Time after time, curfews prove useless

James Alan Fox, July 21, 2003

A recent wave of teenage violence in and around Boston has given new momentum to an old idea: juvenile curfew laws. Apparently, the Lynn police are attempting to enforce a decade-old local ordinance that prohibits minors from roaming the streets between midnight and dawn. Other cities, including Brockton and Boston, are debating the strategy as well.

The practice of rounding up teens in the wee hours is hardly a novel or uniquely local idea. Hundreds of cities across America have instituted curfews, at least for some period of time.

Nowhere is the juvenile curfew law any harsher than in New Orleans. The "Big Easy" isn't so easy on its younger residents, maintaining an 8 p.m. weekday restriction for minors during the school year, expanded to 9 p.m. during summer vacation. In Minneapolis, there's even a teenage curfew at the famed Mall of America, which had become a popular hangout for bored kids on frigid evenings.

Without any shred of evidence as to whether the curfew idea has any crime-fighting merit, it has been embraced by politicians of all stripes. The 1996 presidential campaign, for example, had both nominees - Bill Clinton and Bob Dole - advocating juvenile curfews, notwithstanding the fact that such moves are local not national initiatives. Of course, for both presidential hopefuls, the curfew was a symbolic gesture for their "family values" advocacy. What did they have to lose? Certainly not any votes. Those directly affected by these restrictions weren't old enough to count on Election Day.

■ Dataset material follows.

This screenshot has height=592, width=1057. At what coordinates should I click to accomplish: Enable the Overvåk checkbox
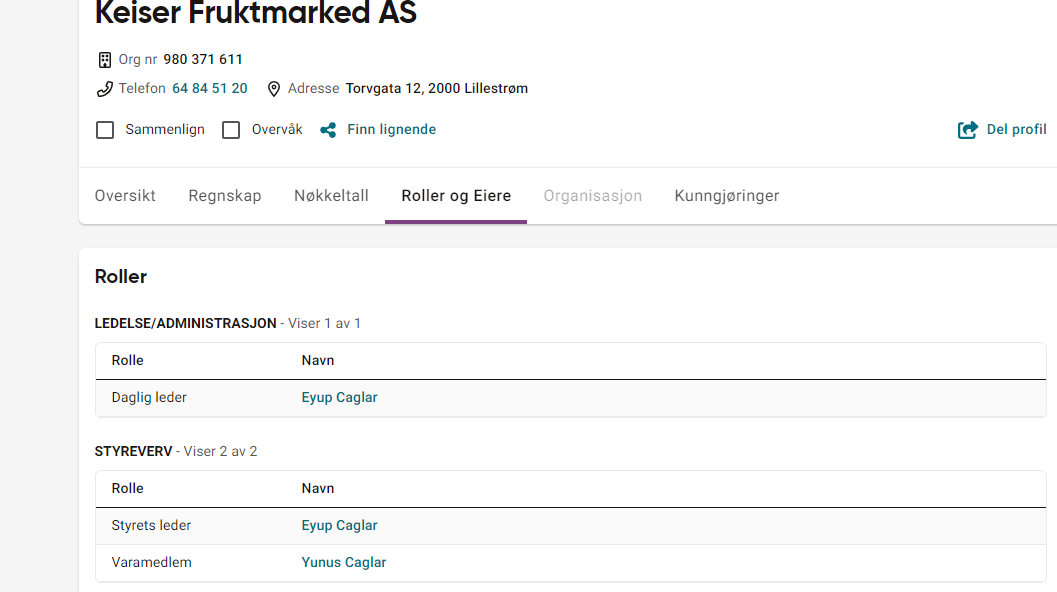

Boston Mayor Tom Menino, to the contrary, has repeatedly battled against the popular tide, arguing that such restrictions punish the good kids along with the bad. Boston has for years successfully used curfew restrictions, but only on a selective basis as probation conditions for those youngsters who have proven their dangerousness after dark.

Aside from the important civil liberties question, which led to a Washington, D.C., curfew being struck down as unconstitutional, why not have curfews? It's not that curfews are so bad; it's just that they're not that good. In the D.C. legal challenge, in fact, the court held that there was no evidence that young people are more likely to be the victim or perpetrator of violence during the curfew hours, thus failing to justify the restriction on any public safety grounds.

Midnight curfews attempt to incapacitate kids at the very time of day when very few juvenile crimes occur anyway. According to time- of-day patterns of youth violence, fewer than 10 percent of robberies and assaults committed by juveniles occur between midnight and 6 a.m.

After midnight, most teens - the good, the bad and the tired - are asleep. In effect, curfews essentially prohibit kids from committing crimes while asleep!

During this time of shrinking resources, it seems unwise to deploy police officers in the "graveyard shift" to watch for underage pedestrians and then escort them home or to the station. A greater bite of crime potentially comes from responding to trouble situations, not restless teens.

It is clear why many people find the concept so appealing. After all, most can agree that few youngsters have any business walking around the neighborhood at 2 a.m. Of course, curfew or no curfew, those juveniles who are out misbehaving can and should be punished, but specifically for the misbehavior itself.

The proof of the pudding is in the eating, of course, and the best evidence comes from a 1999 California study by the Justice Research Institute. Analyzing long-term statewide trends, the researchers concluded that teen curfew laws had no effect on youth arrest rates for either violent or nonviolent offending.

Unfortunately, we tend to reject and ridicule positive steps like midnight basketball yet embrace negative steps like midnight curfews.

When it comes to our teenagers, we'd much prefer to say "no" than "yes." Perhaps instead we should re-explore ways to engage youth in healthy, structured pursuits - activities more appealing than wandering the streets, be it by day or by night.

James Alan Fox is the Lipman Family Professor of Criminal Justice at Northeastern University.